Eunápolis: Ex diretora de conjunto penal teria recebido R$ 1,5 milhão de facção, diz investigação

JUSTIÇA

A ex-diretora do Conjunto Penal de Eunápolis, Joneuma Silva Neres, 33 anos, foi acusada pelo Ministério Público da Bahia (MP-BA) de corrupção, envolvimento com facções criminosas e relacionamento com o detento Ednaldo Pereira de Souza, o “Dadá”, líder de facção. Ela e outras 17 pessoas foram denunciadas por facilitar a fuga em massa de 16 presos em dezembro de 2024 — apenas um fugitivo foi localizado, mas morreu em confronto.

Segundo investigações, Joneuma autorizou regalias ilegais aos presos, como entrada de eletrodomésticos e visitas sem inspeção, além de encontros sigilosos com Dadá.
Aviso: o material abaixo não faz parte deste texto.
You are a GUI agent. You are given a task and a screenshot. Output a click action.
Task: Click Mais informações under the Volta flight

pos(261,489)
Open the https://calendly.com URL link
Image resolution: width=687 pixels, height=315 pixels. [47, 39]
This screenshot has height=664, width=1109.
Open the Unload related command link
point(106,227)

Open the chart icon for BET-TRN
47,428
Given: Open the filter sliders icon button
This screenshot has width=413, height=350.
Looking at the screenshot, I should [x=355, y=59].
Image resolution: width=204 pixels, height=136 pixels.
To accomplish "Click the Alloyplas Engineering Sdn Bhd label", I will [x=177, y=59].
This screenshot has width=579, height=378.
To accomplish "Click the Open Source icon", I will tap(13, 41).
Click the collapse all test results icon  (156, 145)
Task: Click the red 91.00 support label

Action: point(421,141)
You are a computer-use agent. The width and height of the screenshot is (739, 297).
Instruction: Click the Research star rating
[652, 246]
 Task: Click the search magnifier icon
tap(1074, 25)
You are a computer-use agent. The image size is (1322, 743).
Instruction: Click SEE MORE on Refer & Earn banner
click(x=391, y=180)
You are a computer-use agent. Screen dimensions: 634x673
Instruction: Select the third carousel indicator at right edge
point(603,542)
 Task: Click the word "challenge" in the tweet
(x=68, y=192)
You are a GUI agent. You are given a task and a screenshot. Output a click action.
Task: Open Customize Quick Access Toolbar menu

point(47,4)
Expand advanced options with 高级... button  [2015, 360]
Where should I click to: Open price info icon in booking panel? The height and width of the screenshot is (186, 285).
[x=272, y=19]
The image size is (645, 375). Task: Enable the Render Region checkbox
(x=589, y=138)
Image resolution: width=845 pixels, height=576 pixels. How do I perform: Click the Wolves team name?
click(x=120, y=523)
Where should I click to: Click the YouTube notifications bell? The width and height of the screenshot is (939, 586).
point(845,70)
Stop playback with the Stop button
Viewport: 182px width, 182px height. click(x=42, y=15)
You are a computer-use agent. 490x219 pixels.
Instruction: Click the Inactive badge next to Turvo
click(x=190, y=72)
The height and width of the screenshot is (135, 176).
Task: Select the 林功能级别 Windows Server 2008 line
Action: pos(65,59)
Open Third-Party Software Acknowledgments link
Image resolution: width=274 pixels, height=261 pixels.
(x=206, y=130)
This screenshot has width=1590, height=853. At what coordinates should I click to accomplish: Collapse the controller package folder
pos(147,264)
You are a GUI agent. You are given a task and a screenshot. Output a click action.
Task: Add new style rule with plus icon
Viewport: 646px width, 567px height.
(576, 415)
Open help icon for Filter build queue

Há suspeita de que ela recebeu R$ 1,5 milhão da facção, o que a defesa nega. Em janeiro, quando foi presa, Joneuma estava grávida; o bebê nasceu prematuro e permanece com ela na cela.

Joneuma também moveu ação judicial contra o ex-deputado federal Uldurico Alencar Pinto, alegando que ele seria pai da criança. O ex-deputado nega envolvimento e afirma querer fazer o teste de DNA. Depoimentos apontam que Uldurico visitava presos sem revista e conversava com líderes de facções.

A Secretaria de Administração Penitenciária (Seap) informou que não compactua com privilégios e colaborou com as investigações. Após atentado em maio contra o novo diretor do presídio, agentes da Força Penal Nacional passaram a atuar na unidade para reforçar a segurança.